**DATA FOR ANALYSIS:**
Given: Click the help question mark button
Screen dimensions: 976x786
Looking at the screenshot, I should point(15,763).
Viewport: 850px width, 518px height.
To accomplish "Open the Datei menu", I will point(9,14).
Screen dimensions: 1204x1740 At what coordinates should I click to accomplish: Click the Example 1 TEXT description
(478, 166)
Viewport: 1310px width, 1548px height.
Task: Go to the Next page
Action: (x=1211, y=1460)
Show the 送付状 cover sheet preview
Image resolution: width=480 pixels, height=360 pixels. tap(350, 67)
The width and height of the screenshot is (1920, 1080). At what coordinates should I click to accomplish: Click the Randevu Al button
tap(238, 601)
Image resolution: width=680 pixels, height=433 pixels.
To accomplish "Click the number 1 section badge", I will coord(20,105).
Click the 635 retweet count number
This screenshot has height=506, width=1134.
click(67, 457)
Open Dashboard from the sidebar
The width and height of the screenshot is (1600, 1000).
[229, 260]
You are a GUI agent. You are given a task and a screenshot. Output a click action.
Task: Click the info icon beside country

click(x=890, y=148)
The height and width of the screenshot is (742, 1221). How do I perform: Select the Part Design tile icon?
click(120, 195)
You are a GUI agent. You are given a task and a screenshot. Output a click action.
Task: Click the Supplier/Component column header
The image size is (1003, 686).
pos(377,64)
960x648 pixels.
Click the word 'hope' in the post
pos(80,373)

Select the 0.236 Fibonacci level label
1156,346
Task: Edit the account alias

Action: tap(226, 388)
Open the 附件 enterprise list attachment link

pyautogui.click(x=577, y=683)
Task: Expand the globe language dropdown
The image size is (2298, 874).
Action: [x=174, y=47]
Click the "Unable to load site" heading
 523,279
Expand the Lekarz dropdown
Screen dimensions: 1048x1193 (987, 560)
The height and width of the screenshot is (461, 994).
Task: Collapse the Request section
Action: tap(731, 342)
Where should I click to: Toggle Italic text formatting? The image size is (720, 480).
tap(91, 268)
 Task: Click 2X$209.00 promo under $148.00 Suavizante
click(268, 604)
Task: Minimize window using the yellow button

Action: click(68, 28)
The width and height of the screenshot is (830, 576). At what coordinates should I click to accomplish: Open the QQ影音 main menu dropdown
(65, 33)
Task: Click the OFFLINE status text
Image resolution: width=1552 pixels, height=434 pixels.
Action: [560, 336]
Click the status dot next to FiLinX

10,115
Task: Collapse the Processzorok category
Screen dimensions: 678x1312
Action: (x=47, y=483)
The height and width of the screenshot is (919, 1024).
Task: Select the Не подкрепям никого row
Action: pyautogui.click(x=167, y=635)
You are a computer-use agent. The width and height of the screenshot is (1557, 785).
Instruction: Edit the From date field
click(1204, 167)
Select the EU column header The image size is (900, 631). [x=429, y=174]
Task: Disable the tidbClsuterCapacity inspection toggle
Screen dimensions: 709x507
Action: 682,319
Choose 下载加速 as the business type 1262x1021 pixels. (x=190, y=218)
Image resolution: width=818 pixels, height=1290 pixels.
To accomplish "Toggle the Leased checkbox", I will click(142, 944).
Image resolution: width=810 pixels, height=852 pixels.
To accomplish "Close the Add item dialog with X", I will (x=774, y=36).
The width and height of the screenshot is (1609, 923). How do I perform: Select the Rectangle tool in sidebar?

**WORK ORDER:** Copy out each line of the data where the string "sidebar" appears.

**SOLUTION BELOW:**
Open Dashboard from the sidebar
The width and height of the screenshot is (1609, 923). How do I perform: Select the Rectangle tool in sidebar?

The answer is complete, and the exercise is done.